Data extracts:
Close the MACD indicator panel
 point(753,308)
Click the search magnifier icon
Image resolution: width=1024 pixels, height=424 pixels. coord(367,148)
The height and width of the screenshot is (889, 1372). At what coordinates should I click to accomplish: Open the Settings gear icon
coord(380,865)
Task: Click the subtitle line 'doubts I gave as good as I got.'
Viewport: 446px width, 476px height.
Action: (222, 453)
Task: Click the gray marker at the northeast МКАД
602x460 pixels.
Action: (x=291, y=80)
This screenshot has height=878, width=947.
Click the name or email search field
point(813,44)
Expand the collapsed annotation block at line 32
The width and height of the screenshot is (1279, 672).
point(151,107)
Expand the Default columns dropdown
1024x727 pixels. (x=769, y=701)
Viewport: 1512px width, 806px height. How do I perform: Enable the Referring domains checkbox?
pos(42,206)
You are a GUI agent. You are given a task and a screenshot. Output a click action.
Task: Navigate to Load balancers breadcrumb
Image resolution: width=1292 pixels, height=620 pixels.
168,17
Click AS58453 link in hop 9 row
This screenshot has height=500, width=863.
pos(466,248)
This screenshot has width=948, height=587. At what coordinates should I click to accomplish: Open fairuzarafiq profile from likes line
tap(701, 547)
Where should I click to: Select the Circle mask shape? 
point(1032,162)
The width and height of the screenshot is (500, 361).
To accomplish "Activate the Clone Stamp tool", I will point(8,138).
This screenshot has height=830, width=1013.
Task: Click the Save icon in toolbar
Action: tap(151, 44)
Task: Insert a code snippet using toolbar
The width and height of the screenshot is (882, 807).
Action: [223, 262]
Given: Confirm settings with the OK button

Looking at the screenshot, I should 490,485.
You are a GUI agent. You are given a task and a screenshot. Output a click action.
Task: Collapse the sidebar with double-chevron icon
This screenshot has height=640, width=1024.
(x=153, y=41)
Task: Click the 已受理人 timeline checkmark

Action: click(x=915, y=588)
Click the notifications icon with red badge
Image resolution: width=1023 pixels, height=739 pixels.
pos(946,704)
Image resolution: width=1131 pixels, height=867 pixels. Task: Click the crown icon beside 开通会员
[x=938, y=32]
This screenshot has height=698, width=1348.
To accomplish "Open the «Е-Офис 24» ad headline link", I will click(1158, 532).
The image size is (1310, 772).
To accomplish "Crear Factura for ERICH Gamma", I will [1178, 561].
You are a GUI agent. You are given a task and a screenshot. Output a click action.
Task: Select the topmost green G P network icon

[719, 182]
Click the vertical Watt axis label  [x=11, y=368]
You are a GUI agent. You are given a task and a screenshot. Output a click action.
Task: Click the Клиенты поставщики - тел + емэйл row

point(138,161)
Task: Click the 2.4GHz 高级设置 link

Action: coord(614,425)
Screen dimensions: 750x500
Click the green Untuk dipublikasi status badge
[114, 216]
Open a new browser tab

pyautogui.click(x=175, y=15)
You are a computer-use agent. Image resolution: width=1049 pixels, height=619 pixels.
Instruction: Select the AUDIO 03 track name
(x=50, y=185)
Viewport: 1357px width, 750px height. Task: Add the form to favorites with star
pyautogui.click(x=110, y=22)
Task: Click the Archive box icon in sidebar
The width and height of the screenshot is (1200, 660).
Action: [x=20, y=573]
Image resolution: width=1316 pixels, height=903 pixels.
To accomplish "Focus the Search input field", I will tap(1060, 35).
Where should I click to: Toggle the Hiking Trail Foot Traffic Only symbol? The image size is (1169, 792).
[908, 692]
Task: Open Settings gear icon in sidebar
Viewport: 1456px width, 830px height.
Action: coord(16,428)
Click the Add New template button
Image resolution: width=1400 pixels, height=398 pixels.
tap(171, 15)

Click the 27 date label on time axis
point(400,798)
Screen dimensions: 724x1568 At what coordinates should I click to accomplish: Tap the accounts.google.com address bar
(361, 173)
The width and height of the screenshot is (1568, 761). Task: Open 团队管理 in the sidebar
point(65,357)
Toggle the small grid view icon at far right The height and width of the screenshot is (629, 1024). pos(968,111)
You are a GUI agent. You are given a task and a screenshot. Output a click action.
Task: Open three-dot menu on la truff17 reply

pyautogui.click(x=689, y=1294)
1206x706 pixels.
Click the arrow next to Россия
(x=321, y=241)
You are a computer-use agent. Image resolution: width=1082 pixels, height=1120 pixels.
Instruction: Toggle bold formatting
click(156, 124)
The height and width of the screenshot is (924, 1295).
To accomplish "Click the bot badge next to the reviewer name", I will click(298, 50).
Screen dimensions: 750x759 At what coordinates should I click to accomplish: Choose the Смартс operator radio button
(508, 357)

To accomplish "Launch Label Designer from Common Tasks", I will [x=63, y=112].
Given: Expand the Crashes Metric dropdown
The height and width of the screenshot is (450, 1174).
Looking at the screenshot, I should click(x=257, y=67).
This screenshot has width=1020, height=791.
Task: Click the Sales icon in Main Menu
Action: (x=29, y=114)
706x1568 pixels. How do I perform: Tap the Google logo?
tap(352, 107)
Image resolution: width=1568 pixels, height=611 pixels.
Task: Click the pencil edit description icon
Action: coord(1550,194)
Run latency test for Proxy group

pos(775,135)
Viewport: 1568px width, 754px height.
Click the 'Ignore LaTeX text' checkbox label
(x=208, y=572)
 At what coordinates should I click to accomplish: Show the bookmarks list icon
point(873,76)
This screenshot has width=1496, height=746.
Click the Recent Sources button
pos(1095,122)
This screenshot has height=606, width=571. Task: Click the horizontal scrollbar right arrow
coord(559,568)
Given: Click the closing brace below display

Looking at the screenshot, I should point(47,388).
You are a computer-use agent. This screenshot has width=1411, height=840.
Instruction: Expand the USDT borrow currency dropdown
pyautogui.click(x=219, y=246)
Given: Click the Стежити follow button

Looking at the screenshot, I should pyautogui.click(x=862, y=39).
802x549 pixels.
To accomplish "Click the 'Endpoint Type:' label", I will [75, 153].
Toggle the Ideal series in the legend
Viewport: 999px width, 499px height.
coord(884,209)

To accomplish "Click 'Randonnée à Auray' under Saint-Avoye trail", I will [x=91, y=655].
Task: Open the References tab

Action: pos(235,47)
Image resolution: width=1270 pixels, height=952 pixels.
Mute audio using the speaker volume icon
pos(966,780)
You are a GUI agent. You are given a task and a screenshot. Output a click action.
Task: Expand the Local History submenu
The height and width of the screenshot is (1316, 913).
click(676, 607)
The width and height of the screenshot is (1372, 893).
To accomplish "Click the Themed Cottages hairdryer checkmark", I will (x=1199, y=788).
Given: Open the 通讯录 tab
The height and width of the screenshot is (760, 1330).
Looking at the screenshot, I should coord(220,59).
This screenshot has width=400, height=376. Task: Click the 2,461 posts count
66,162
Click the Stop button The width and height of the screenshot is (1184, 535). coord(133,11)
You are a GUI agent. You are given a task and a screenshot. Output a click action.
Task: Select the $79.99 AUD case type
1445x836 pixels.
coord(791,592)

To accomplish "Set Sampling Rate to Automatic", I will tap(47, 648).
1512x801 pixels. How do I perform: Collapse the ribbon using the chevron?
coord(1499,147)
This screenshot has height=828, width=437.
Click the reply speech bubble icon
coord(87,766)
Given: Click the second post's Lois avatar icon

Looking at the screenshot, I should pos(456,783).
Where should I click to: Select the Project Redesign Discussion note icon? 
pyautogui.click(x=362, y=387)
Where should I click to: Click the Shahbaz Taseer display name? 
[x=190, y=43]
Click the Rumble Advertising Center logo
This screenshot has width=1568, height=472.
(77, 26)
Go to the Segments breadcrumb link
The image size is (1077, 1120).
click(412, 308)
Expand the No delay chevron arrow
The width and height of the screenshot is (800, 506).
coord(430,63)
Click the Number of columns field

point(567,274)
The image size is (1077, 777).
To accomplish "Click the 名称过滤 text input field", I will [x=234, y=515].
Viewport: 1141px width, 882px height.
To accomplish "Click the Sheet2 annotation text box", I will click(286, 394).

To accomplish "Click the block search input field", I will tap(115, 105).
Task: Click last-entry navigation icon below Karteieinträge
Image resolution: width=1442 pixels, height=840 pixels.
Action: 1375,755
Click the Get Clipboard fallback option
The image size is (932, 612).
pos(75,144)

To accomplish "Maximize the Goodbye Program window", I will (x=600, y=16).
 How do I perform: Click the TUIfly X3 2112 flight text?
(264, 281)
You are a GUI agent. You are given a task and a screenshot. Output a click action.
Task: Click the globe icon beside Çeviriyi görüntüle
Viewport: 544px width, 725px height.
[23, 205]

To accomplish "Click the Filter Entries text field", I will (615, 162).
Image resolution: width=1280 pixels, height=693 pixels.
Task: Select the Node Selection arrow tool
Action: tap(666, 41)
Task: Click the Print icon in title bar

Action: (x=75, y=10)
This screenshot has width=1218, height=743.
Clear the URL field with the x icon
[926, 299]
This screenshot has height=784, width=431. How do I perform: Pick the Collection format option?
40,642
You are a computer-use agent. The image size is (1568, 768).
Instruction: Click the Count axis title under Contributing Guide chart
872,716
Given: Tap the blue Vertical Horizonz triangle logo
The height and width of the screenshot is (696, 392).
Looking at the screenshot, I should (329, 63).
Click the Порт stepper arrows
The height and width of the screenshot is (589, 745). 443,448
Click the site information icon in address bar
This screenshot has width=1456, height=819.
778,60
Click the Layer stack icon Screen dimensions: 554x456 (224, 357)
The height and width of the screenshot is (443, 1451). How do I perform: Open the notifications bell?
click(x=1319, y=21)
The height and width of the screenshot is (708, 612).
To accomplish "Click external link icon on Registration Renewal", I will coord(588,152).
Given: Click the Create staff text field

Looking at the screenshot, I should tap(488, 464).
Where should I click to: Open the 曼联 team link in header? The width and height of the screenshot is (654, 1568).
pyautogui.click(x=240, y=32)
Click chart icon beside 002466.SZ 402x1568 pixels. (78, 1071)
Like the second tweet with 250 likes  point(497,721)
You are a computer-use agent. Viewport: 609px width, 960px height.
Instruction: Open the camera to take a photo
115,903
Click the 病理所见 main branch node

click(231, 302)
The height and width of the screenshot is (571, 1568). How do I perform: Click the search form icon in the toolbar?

Aim of the task: Write down exactly the span of lines above from the one containing "Click the Stop" to the one containing "Task: Click last-entry", both ends included.

Written reply:
Click the Stop button The width and height of the screenshot is (1184, 535). coord(133,11)
You are a GUI agent. You are given a task and a screenshot. Output a click action.
Task: Select the $79.99 AUD case type
1445x836 pixels.
coord(791,592)

To accomplish "Set Sampling Rate to Automatic", I will tap(47, 648).
1512x801 pixels. How do I perform: Collapse the ribbon using the chevron?
coord(1499,147)
This screenshot has height=828, width=437.
Click the reply speech bubble icon
coord(87,766)
Given: Click the second post's Lois avatar icon

Looking at the screenshot, I should pos(456,783).
Where should I click to: Select the Project Redesign Discussion note icon? 
pyautogui.click(x=362, y=387)
Where should I click to: Click the Shahbaz Taseer display name? 
[x=190, y=43]
Click the Rumble Advertising Center logo
This screenshot has width=1568, height=472.
(77, 26)
Go to the Segments breadcrumb link
The image size is (1077, 1120).
click(412, 308)
Expand the No delay chevron arrow
The width and height of the screenshot is (800, 506).
coord(430,63)
Click the Number of columns field

point(567,274)
The image size is (1077, 777).
To accomplish "Click the 名称过滤 text input field", I will [x=234, y=515].
Viewport: 1141px width, 882px height.
To accomplish "Click the Sheet2 annotation text box", I will click(286, 394).

To accomplish "Click the block search input field", I will tap(115, 105).
Task: Click last-entry navigation icon below Karteieinträge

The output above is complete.